Problem to solve: Output the records that follow, keeping every line exactly as it is.
+++
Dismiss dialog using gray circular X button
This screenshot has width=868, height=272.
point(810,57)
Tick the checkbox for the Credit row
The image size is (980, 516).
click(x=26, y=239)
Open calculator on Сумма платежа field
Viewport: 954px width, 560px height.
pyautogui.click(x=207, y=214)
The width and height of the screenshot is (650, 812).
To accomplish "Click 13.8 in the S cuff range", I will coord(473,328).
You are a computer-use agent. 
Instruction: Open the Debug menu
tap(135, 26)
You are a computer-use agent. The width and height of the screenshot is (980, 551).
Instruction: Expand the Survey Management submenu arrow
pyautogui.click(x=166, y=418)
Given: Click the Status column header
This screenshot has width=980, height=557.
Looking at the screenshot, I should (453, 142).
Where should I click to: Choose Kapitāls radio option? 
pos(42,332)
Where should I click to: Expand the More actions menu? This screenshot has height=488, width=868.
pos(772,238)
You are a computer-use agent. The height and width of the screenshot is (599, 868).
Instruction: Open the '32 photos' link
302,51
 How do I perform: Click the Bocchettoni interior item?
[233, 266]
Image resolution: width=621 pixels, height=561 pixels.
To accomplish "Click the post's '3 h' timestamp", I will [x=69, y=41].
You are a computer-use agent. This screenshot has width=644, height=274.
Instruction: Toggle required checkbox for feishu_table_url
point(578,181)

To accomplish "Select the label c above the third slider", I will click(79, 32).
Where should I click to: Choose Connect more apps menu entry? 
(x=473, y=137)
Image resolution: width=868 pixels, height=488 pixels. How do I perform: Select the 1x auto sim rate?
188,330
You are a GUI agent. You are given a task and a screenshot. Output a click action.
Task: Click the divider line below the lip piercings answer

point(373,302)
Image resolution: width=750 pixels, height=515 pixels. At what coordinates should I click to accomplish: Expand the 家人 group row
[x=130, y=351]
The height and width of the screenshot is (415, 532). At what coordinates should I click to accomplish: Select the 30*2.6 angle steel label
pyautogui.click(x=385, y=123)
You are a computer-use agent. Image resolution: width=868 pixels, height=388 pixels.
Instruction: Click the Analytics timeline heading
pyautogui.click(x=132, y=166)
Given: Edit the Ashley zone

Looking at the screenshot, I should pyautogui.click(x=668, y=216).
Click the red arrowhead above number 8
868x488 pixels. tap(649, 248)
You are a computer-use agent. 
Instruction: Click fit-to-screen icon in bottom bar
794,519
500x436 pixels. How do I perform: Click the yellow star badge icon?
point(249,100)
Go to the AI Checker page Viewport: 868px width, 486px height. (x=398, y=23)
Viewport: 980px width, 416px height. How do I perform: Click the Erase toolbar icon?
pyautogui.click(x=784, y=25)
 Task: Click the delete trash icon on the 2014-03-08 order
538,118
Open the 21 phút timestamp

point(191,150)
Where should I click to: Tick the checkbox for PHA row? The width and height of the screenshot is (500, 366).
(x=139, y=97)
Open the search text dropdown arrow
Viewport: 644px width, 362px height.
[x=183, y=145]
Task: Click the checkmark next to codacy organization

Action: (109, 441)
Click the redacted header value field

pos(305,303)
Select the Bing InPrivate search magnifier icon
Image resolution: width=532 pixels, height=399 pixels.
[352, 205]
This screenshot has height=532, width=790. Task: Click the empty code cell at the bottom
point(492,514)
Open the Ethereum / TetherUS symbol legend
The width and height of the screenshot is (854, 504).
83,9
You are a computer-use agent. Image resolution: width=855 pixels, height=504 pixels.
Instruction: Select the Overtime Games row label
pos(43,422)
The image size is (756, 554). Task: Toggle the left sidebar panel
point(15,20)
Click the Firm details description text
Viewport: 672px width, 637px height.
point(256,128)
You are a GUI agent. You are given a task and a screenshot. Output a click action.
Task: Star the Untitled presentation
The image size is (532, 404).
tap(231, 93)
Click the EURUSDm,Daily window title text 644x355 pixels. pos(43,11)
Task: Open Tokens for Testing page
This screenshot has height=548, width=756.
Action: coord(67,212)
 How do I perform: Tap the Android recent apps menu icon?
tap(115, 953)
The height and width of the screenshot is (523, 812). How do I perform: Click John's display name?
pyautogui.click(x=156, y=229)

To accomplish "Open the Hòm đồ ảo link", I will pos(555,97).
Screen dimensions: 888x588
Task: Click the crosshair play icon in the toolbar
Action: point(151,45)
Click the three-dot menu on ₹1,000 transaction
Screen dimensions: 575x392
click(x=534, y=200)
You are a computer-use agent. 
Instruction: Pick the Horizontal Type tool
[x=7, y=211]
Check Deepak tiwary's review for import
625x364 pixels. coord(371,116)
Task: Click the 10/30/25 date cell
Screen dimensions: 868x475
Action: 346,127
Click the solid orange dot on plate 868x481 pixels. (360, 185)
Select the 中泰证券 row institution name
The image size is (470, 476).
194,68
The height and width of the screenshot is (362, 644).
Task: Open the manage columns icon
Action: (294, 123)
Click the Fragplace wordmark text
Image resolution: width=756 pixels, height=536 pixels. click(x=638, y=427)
+++
Finished exercise:
Dismiss dialog using gray circular X button
This screenshot has width=868, height=272.
point(810,57)
Tick the checkbox for the Credit row
The image size is (980, 516).
click(x=26, y=239)
Open calculator on Сумма платежа field
Viewport: 954px width, 560px height.
pyautogui.click(x=207, y=214)
The width and height of the screenshot is (650, 812).
To accomplish "Click 13.8 in the S cuff range", I will coord(473,328).
You are a computer-use agent. 
Instruction: Open the Debug menu
tap(135, 26)
You are a computer-use agent. The width and height of the screenshot is (980, 551).
Instruction: Expand the Survey Management submenu arrow
pyautogui.click(x=166, y=418)
Given: Click the Status column header
This screenshot has width=980, height=557.
Looking at the screenshot, I should (453, 142).
Where should I click to: Choose Kapitāls radio option? 
pos(42,332)
Where should I click to: Expand the More actions menu? This screenshot has height=488, width=868.
pos(772,238)
You are a computer-use agent. The height and width of the screenshot is (599, 868).
Instruction: Open the '32 photos' link
302,51
 How do I perform: Click the Bocchettoni interior item?
[233, 266]
Image resolution: width=621 pixels, height=561 pixels.
To accomplish "Click the post's '3 h' timestamp", I will [x=69, y=41].
You are a computer-use agent. This screenshot has width=644, height=274.
Instruction: Toggle required checkbox for feishu_table_url
point(578,181)

To accomplish "Select the label c above the third slider", I will click(79, 32).
Where should I click to: Choose Connect more apps menu entry? 
(x=473, y=137)
Image resolution: width=868 pixels, height=488 pixels. How do I perform: Select the 1x auto sim rate?
188,330
You are a GUI agent. You are given a task and a screenshot. Output a click action.
Task: Click the divider line below the lip piercings answer

point(373,302)
Image resolution: width=750 pixels, height=515 pixels. At what coordinates should I click to accomplish: Expand the 家人 group row
[x=130, y=351]
The height and width of the screenshot is (415, 532). At what coordinates should I click to accomplish: Select the 30*2.6 angle steel label
pyautogui.click(x=385, y=123)
You are a computer-use agent. Image resolution: width=868 pixels, height=388 pixels.
Instruction: Click the Analytics timeline heading
pyautogui.click(x=132, y=166)
Given: Edit the Ashley zone

Looking at the screenshot, I should pyautogui.click(x=668, y=216).
Click the red arrowhead above number 8
868x488 pixels. tap(649, 248)
You are a computer-use agent. 
Instruction: Click fit-to-screen icon in bottom bar
794,519
500x436 pixels. How do I perform: Click the yellow star badge icon?
point(249,100)
Go to the AI Checker page Viewport: 868px width, 486px height. (x=398, y=23)
Viewport: 980px width, 416px height. How do I perform: Click the Erase toolbar icon?
pyautogui.click(x=784, y=25)
 Task: Click the delete trash icon on the 2014-03-08 order
538,118
Open the 21 phút timestamp

point(191,150)
Where should I click to: Tick the checkbox for PHA row? The width and height of the screenshot is (500, 366).
(x=139, y=97)
Open the search text dropdown arrow
Viewport: 644px width, 362px height.
[x=183, y=145]
Task: Click the checkmark next to codacy organization

Action: (109, 441)
Click the redacted header value field

pos(305,303)
Select the Bing InPrivate search magnifier icon
Image resolution: width=532 pixels, height=399 pixels.
[352, 205]
This screenshot has height=532, width=790. Task: Click the empty code cell at the bottom
point(492,514)
Open the Ethereum / TetherUS symbol legend
The width and height of the screenshot is (854, 504).
83,9
You are a computer-use agent. Image resolution: width=855 pixels, height=504 pixels.
Instruction: Select the Overtime Games row label
pos(43,422)
The image size is (756, 554). Task: Toggle the left sidebar panel
point(15,20)
Click the Firm details description text
Viewport: 672px width, 637px height.
point(256,128)
You are a GUI agent. You are given a task and a screenshot. Output a click action.
Task: Star the Untitled presentation
The image size is (532, 404).
tap(231, 93)
Click the EURUSDm,Daily window title text 644x355 pixels. pos(43,11)
Task: Open Tokens for Testing page
This screenshot has height=548, width=756.
Action: coord(67,212)
 How do I perform: Tap the Android recent apps menu icon?
tap(115, 953)
The height and width of the screenshot is (523, 812). How do I perform: Click John's display name?
pyautogui.click(x=156, y=229)

To accomplish "Open the Hòm đồ ảo link", I will pos(555,97).
Screen dimensions: 888x588
Task: Click the crosshair play icon in the toolbar
Action: point(151,45)
Click the three-dot menu on ₹1,000 transaction
Screen dimensions: 575x392
click(x=534, y=200)
You are a computer-use agent. 
Instruction: Pick the Horizontal Type tool
[x=7, y=211]
Check Deepak tiwary's review for import
625x364 pixels. coord(371,116)
Task: Click the 10/30/25 date cell
Screen dimensions: 868x475
Action: 346,127
Click the solid orange dot on plate 868x481 pixels. (360, 185)
Select the 中泰证券 row institution name
The image size is (470, 476).
194,68
The height and width of the screenshot is (362, 644).
Task: Open the manage columns icon
Action: (294, 123)
Click the Fragplace wordmark text
Image resolution: width=756 pixels, height=536 pixels. click(x=638, y=427)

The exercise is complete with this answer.